Predicting Response in Kidney and Bladder Cancer Remains in a State of Flux
Despite advances in treatment for bladder cancer and RCC, there is still an unmet need for navigating biomarkers that will offer insight as to which patients will respond best to treatment.
BY Gina Columbus
PUBLISHED May 09, 2016
As treatment regimens for bladder cancer and renal cell carcinoma (RCC) continue to expand, experts are still navigating biomarkers to identify which patients will best respond to treatment.
In an interview with CURE, Sumanta Kumar Pal, co-director of the Kidney Cancer Program at City of Hope, discusses the state of biomarker development in the field of genitourinary malignancies.
What is taking place in the field of RCC and bladder cancer?
In kidney cancer, there are some caveats to the way that we treat the disease. For instance, we use targeted therapies—drugs that affect VEGF and mTOR—but we really don’t use biomarkers to apply these therapies. It is very different from lung cancer or colon cancer. How might we get there?

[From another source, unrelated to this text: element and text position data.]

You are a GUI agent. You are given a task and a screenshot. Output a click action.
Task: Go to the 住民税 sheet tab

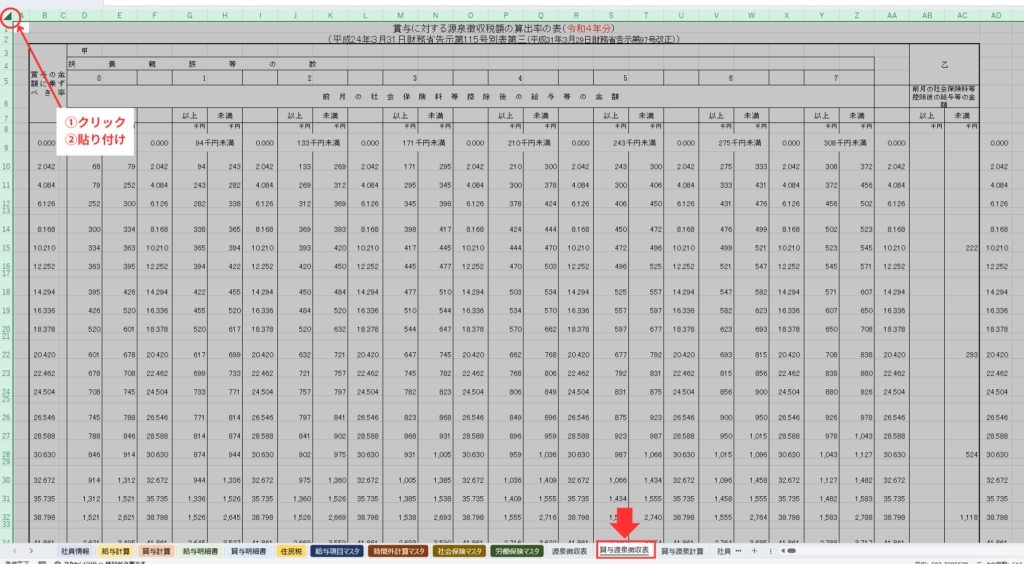(x=290, y=550)
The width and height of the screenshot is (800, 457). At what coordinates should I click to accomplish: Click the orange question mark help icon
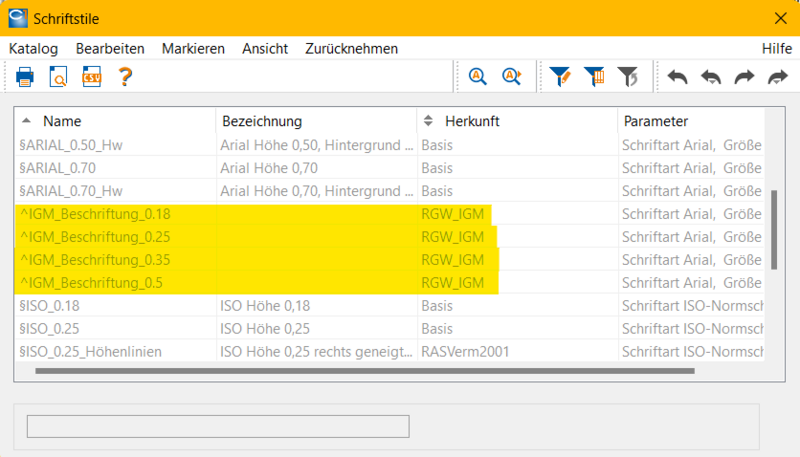click(125, 77)
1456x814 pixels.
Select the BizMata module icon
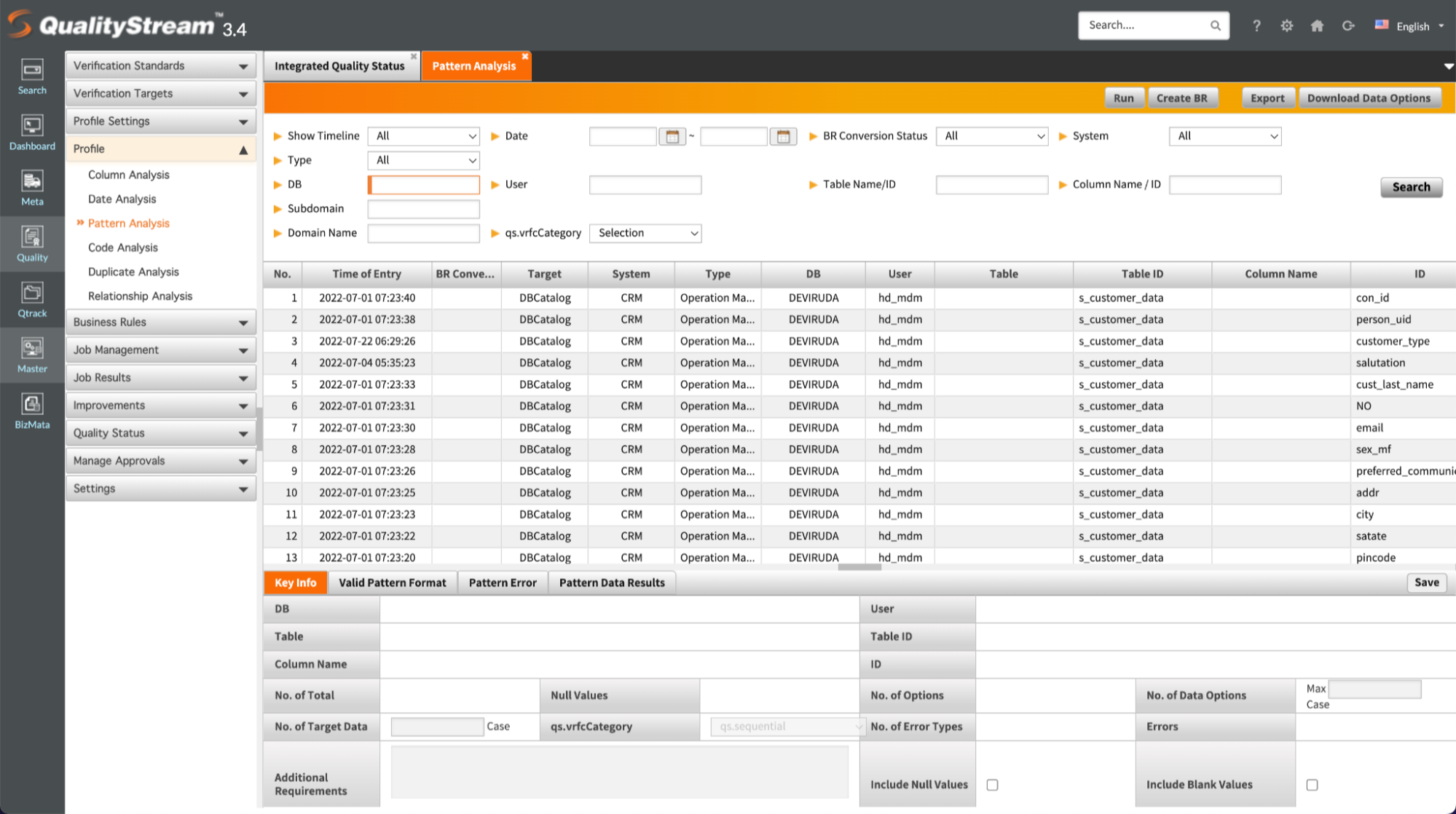click(x=32, y=411)
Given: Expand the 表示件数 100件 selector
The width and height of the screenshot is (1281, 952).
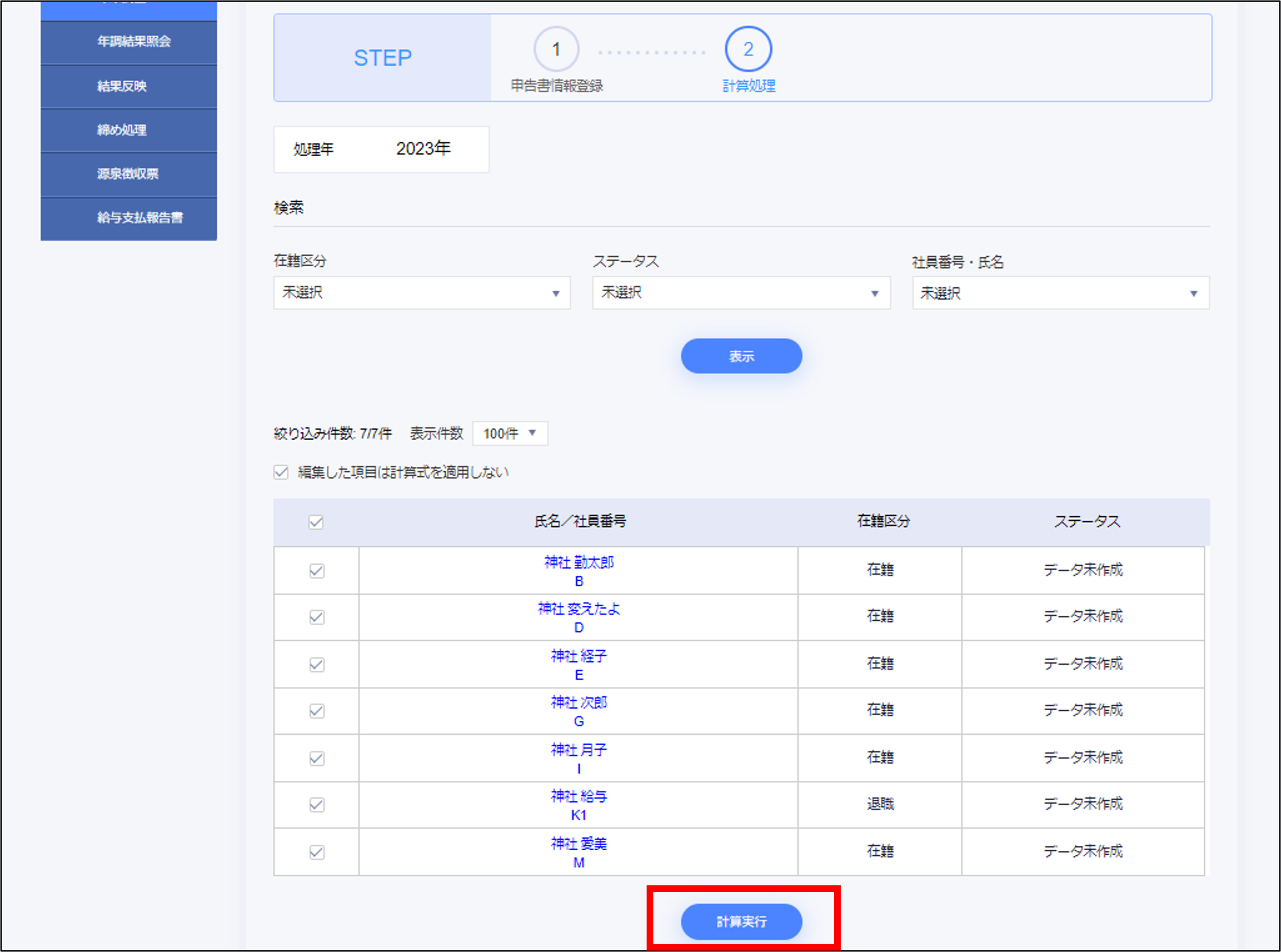Looking at the screenshot, I should [x=509, y=433].
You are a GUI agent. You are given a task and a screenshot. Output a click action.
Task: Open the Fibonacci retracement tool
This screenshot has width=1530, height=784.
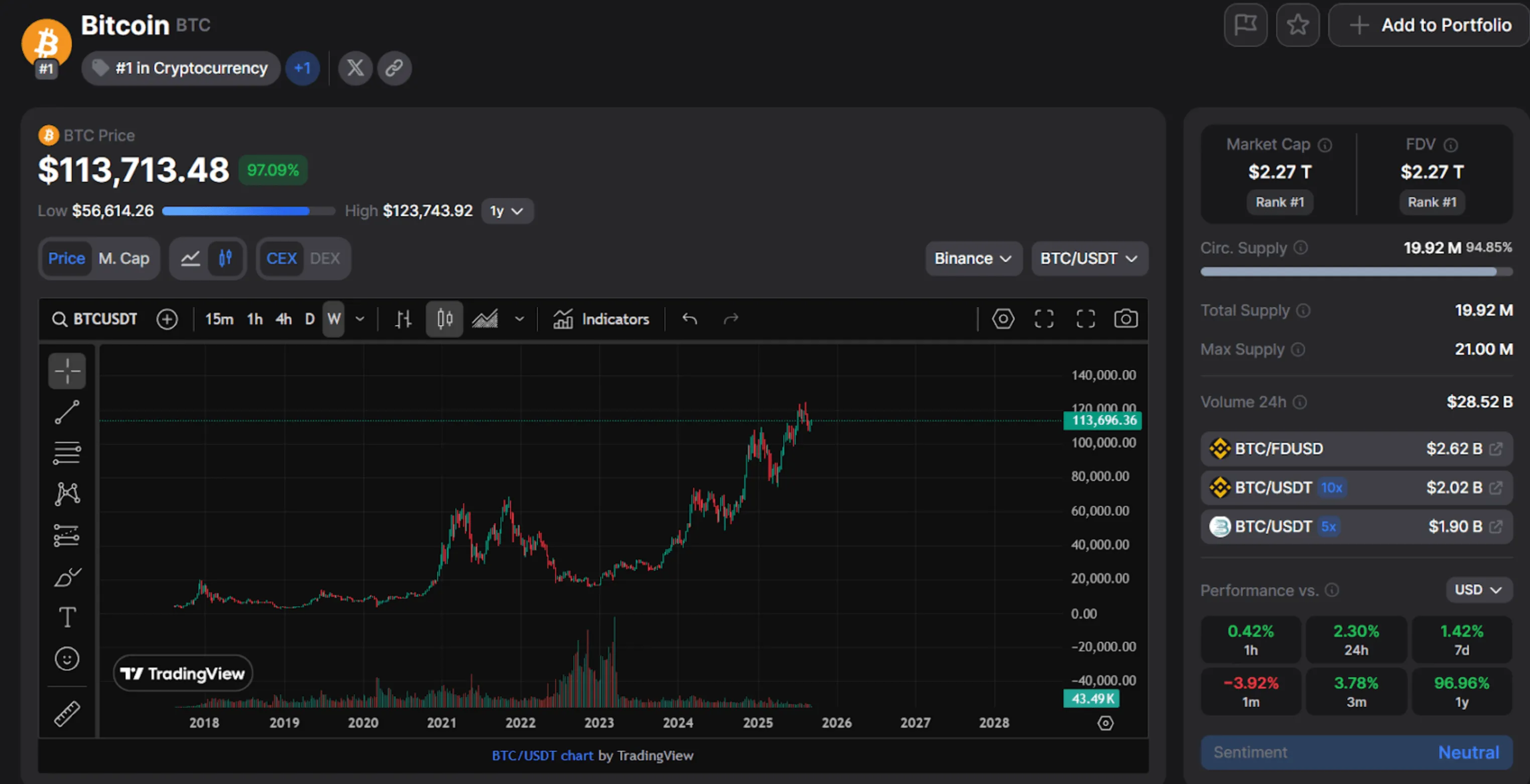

Bladder cancer is a very different landscape than kidney cancer. In contrast to kidney cancer, where we have had 10 drug approvals over the past decade, we really are still stuck with cisplatin-based chemotherapy in bladder cancer. We are very little beyond that.
What biomarkers are available in kidney cancer? Which ones are in development?
For the practicing urologist, it is a little bit different. Right now, there are some biomarkers that are at their disposal. There is an Oncotype-like test available for kidney cancer, which uses a 16-gene recurrence score. These genes straddle various pathophysiological domains of kidney cancer, including vascular and inflammatory genes. This gene score was validated across both Cleveland Clinic and a French-derived cohort. It predicts risk associated with metastases. If you have a patient with localized kidney cancer, you can get some symbol of their risk score for developing metastases down the line.
For the medical oncologist, it’s a little trickier. We do have some emerging biomarkers. For instance, if you’re running mutational panels, there are certain alterations that may potentially predispose a response to VEGF-directed therapies, while others may potentially predict response to mTOR-directed therapies.
For VEGF, we think that there are alterations in a gene called KDM5C, which may potentially lend itself to longer clinical benefit for a VEGF inhibitor. There has also been some great research from Dr Toni Choueiri and colleagues from Dana-Farber Cancer Institute suggesting that, if you have mutations in mTOR such as TSC1 or TSC2, these are genes that are related to the mTOR pathway that may potentially respond to agents such as Afinitor (everolimus) or Torisel (temsirolimus).
What is the evidence for PD-L1 as a biomarker in RCC or bladder cancer?
Certainly, PD-L1 plays a role in bladder cancer responsiveness to various immune-based treatments, including PD-1/PD-L1 inhibitors. Thus far, the data is most soundly attributed to atezolizumab, where we know the response rates are concordant. For instance, 3+ staining is intense staining for PD-L1, while 1+ staining is low staining for PD-L1.
We don’t quite have an accurate estimate of whether or not those patients who lack PD-L1 expression will have zero response to immunotherapy. There is still a story to be told there. That’s where other surrogates, such as mutational load, could potentially come in handy.
In general, why does it seem that many promising biomarkers are stuck in the discovery phase of research and not progressing to clinical phases?
There is a desire on the part of pharma, on the part of investigators and on the part of patients to get drugs sent to the clinic quickly. I certainly wouldn’t disagree with that enthusiasm. It is clinically important that we segue drugs from the lab to the clinic very quickly.
One of the challenges observed in RCC, where we have a multitude of different targeted therapies and now immunotherapies, is we don’t quite know how to apply them.
If we were to turn back the clock a couple of years, perhaps a more sensible way to design these trials would be to embed a lot of biomarker-based research. Then, we can better understand how we can select these patients who will have a better response to Opdivo (nivolumab) over Cometriq (cabozantinib) and vice versa.
What should the next steps entail?
The real key is, as time as goes on, we’re going to have to focus our efforts on embedding biomarkers prospectively in clinical trials for genitourinary oncology. We have not done a great job of these to date.
There are certainly some great examples of trials that have incorporated biomarkers early on. However, we need to really employ biomarkers in prospective fashion and stratify patients based on the presence or absence of PD-L1 or specific genes, for example, which can produce a predicted response to therapy. Unless we do that, we will never really have an understanding of which patient will benefit the most from any given therapy.
There is a really interesting trial being conceived right now within the Alliance for Clinical Trials in Oncology. This study will randomize patients to either a VEGF inhibitor or PD-1 inhibitor. One of the primary endpoints of this study will be to ascertain the potential role of biomarkers in predicting response. I think that will be an excellent example of a study design that we can use moving forward in this domain.